-- Opening Marker --
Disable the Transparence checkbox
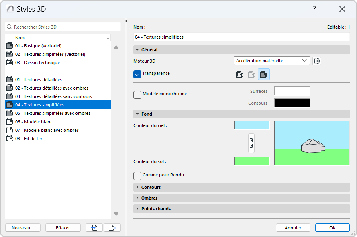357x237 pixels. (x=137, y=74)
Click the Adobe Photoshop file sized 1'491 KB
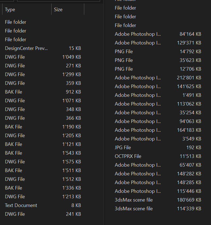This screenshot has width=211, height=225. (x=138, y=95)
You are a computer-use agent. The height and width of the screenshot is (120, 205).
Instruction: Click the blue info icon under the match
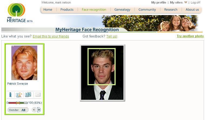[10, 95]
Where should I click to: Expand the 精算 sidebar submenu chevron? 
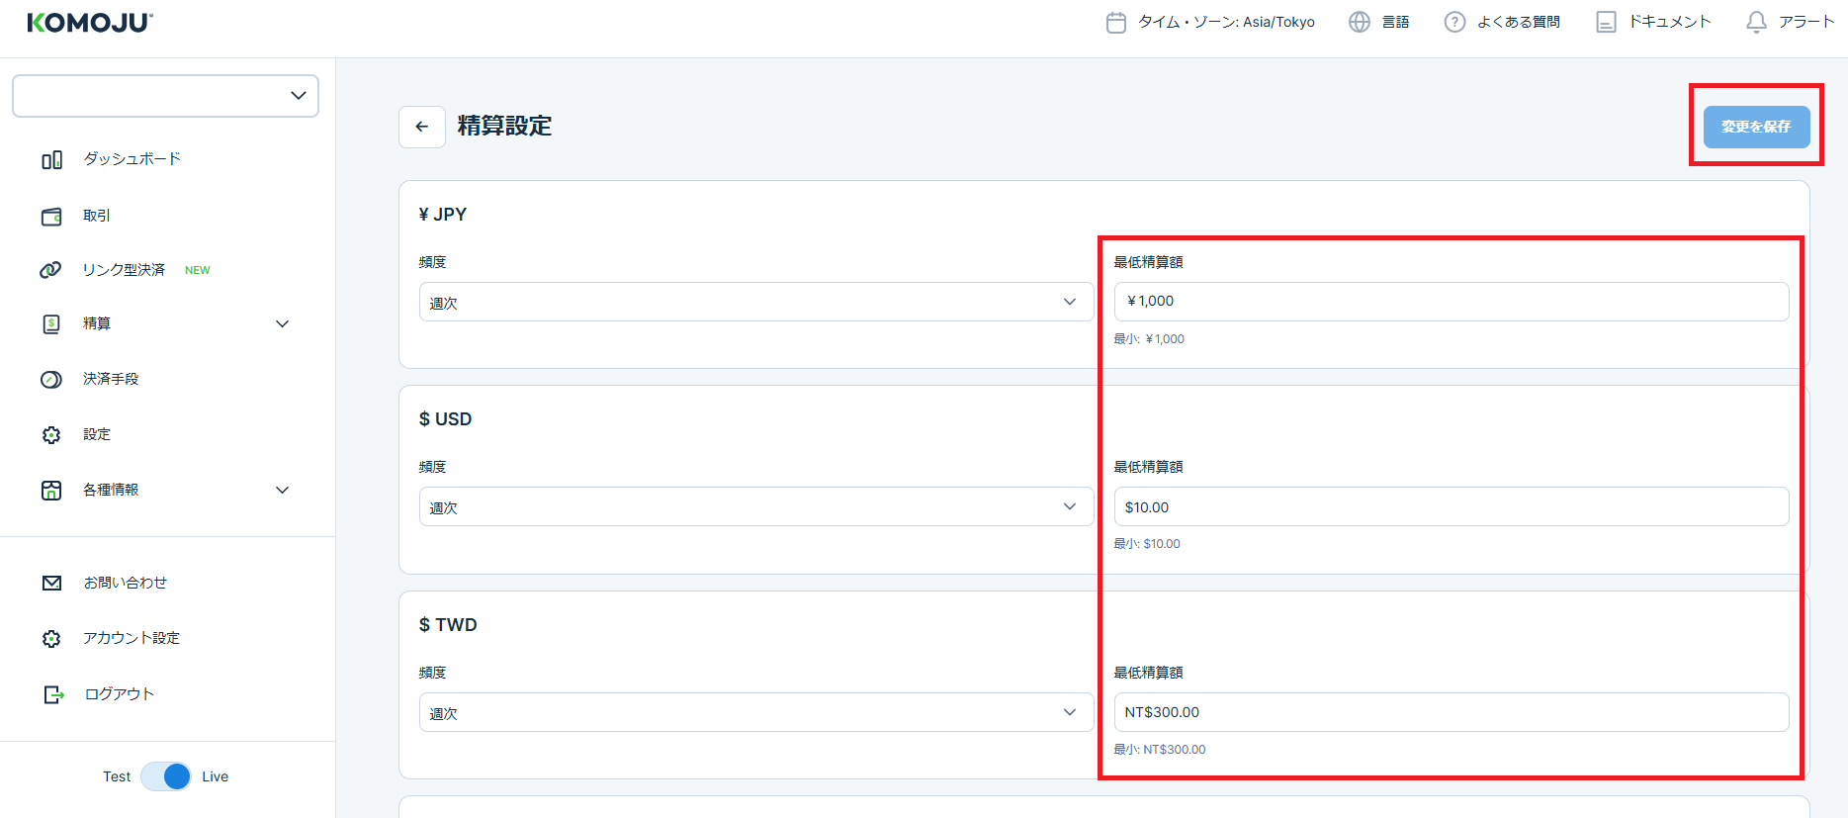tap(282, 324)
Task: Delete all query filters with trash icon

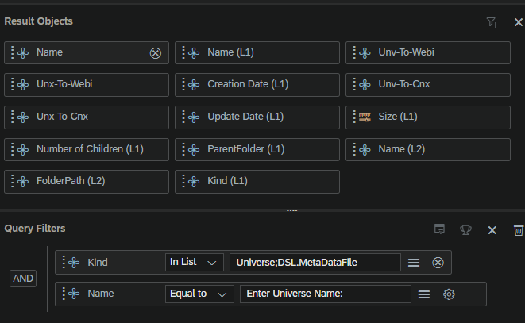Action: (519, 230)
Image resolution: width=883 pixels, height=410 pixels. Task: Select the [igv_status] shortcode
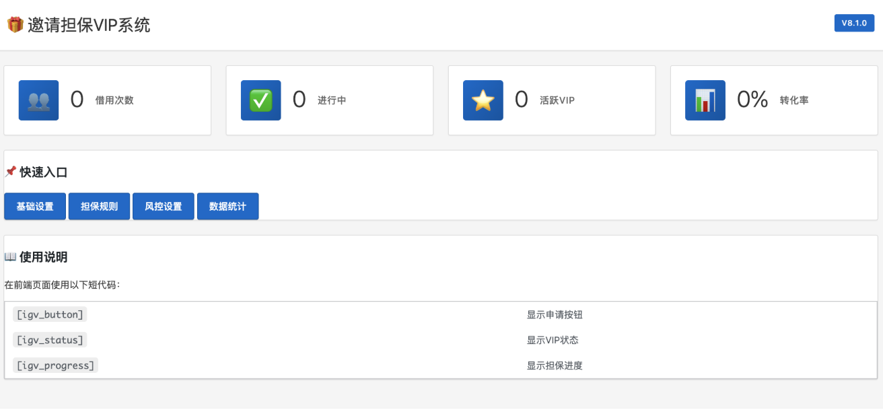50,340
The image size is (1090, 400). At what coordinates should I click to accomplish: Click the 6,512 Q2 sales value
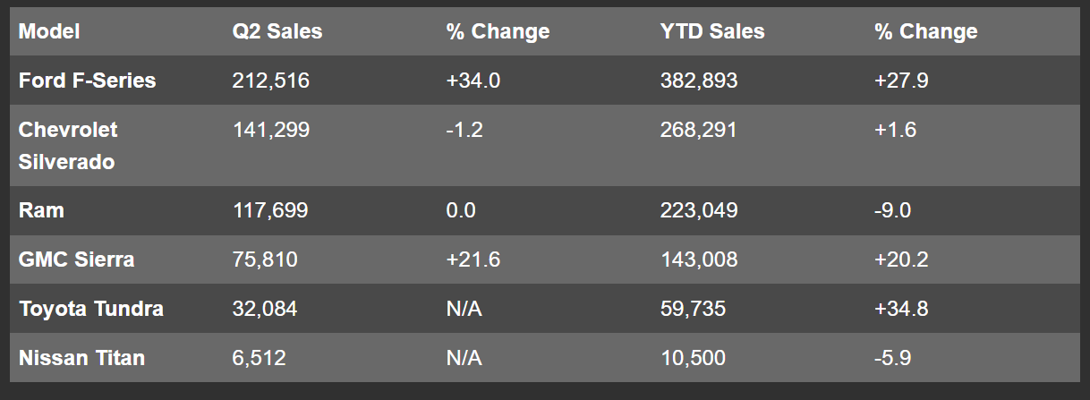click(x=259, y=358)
-- Closing Marker --
### TASK OBJECTIVE
Line by line, write out the material above exactly, with no images.

### RESPONSE
Disable the Transparence checkbox
357x237 pixels. (x=137, y=74)
Click the Adobe Photoshop file sized 1'491 KB
This screenshot has width=211, height=225. (x=138, y=95)
You are a computer-use agent. The height and width of the screenshot is (120, 205).
Instruction: Click the blue info icon under the match
[10, 95]
Where should I click to: Expand the 精算 sidebar submenu chevron? 
tap(282, 324)
Task: Delete all query filters with trash icon

Action: (519, 230)
Image resolution: width=883 pixels, height=410 pixels. Task: Select the [igv_status] shortcode
50,340
The image size is (1090, 400). At what coordinates should I click to accomplish: Click the 6,512 Q2 sales value
click(x=259, y=358)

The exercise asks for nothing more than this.